The work demonstrates that a rationally designed hydrophobic chemiluminescent probe (ADLumin-1) undergoes substantial turn-on upon binding to Aβ fibrils, likely due to binding within hydrophobic β-sheet grooves that restrict intramolecular rotations and enhance emission. Oxygen-dependent auto-oxidation enables chemiluminescence without added ROS, and the probe’s broad emission width compensates for its shorter peak, supporting in vivo imaging. Importantly, pairing ADLumin-1 with a smart NIRF acceptor (CRANAD-3) realizes a non-conjugated dual-amplification CRET (DAS-CRET), efficiently transferring energy to longer wavelengths, increasing tissue penetration, and substantially enhancing sensitivity. The CRET effect is favored by both probes’ turn-on in hydrophobic β-sheet environments and by their close proximity when co-bound to Aβ aggregates, providing large in vitro and in vivo AD/WT margins, especially after spectral unmixing. These findings address the limitations of excitation-dependent optical imaging and extend chemiluminescence to amyloid detection in brain and eye, suggesting broad utility for other misfolded proteinopathies and potential translational applications (e.g., ocular imaging).

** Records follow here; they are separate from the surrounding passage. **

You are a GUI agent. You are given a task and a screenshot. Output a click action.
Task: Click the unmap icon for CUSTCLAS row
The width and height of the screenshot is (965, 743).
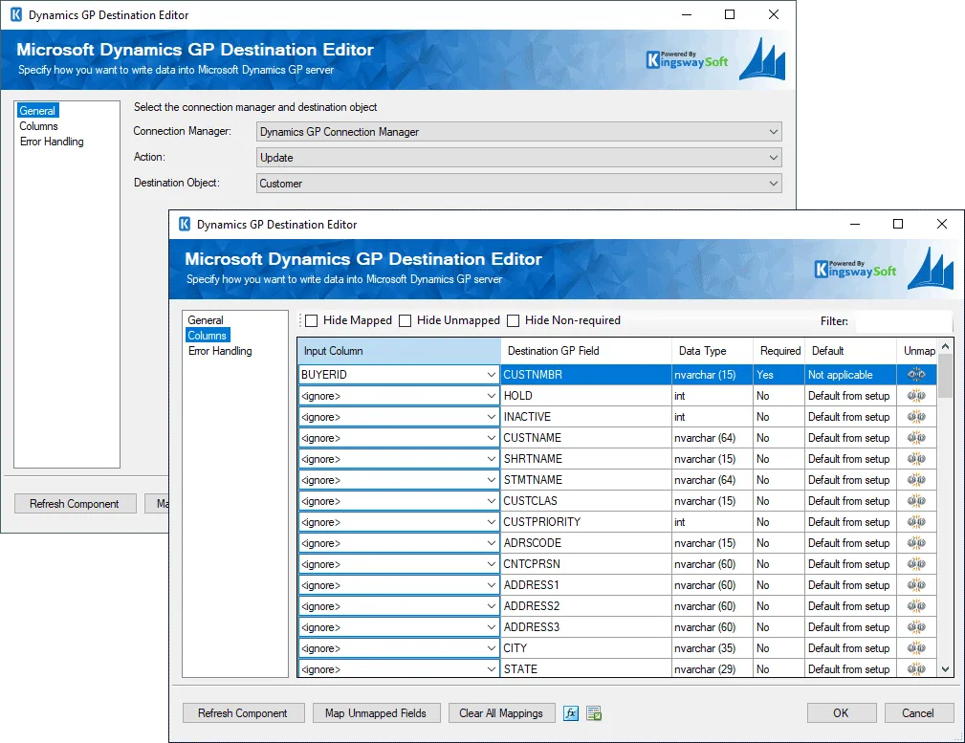point(915,501)
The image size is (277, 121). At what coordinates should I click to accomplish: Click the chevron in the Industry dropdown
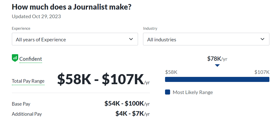click(262, 39)
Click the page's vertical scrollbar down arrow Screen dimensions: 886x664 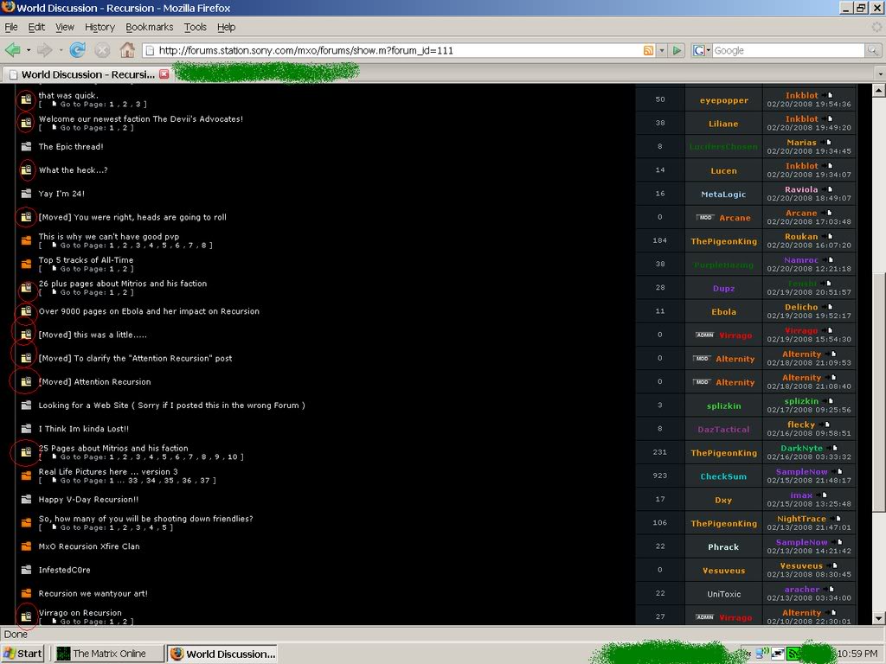(879, 618)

ADLumin-1 is introduced as the first smart chemiluminescent turn-on probe for Aβ species, validated across solution, brain homogenate, and in vivo brain and ocular imaging with meaningful AD/WT contrasts. The study establishes a dual-amplification, non-conjugated CRET strategy (DAS-CRET) using ADLumin-1 and CRANAD-3 to shift emission into the NIR and amplify signals, yielding larger margins and improved sensitivity, especially when combined with spectral unmixing. These contributions provide a complementary optical modality to fluorescence for deep-tissue amyloid imaging. Future directions include extending the design and DAS-CRET approach to other misfolded proteins (tau, α-synuclein, TDP-43, amylin, prion, FUS, SOD, transthyretin), optimizing assays for direct reporting of Aβ in unprocessed tissue homogenates or biofluids, validating nasal/ocular biomarkers in larger cohorts, applying to larger animal models (e.g., marmosets), and further elucidating the chemiluminescence mechanism and pharmacokinetics.

- Emission peak of ADLumin-1 is relatively short; although broader FWHM and CRET mitigate penetration limits, donor-alone emission is not NIR. - Chemiluminescence relies on oxygen-dependent auto-oxidation; detailed mechanism remains tentative and may impose context-dependent variability. - ADLumin-1 did not show significant chemiluminescence change with Aβ oligomers, indicating preferential detection of fibrillar species rather than all Aβ forms. - Sample sizes for in vivo comparisons were modest (typically n=3–4), warranting larger studies for robustness and translational validation. - Differences observed in nose/eye signals require further validation in additional AD models and human studies. - Non-conjugated CRET efficiency depends on co-localization within β-sheets; heterogeneity of in vivo target distribution could affect reproducibility; spectral unmixing is needed to maximize contrast. - Full optimization for direct quantification in complex matrices (e.g., homogenates/CSF) is ongoing, and absolute quantitation protocols were not established here.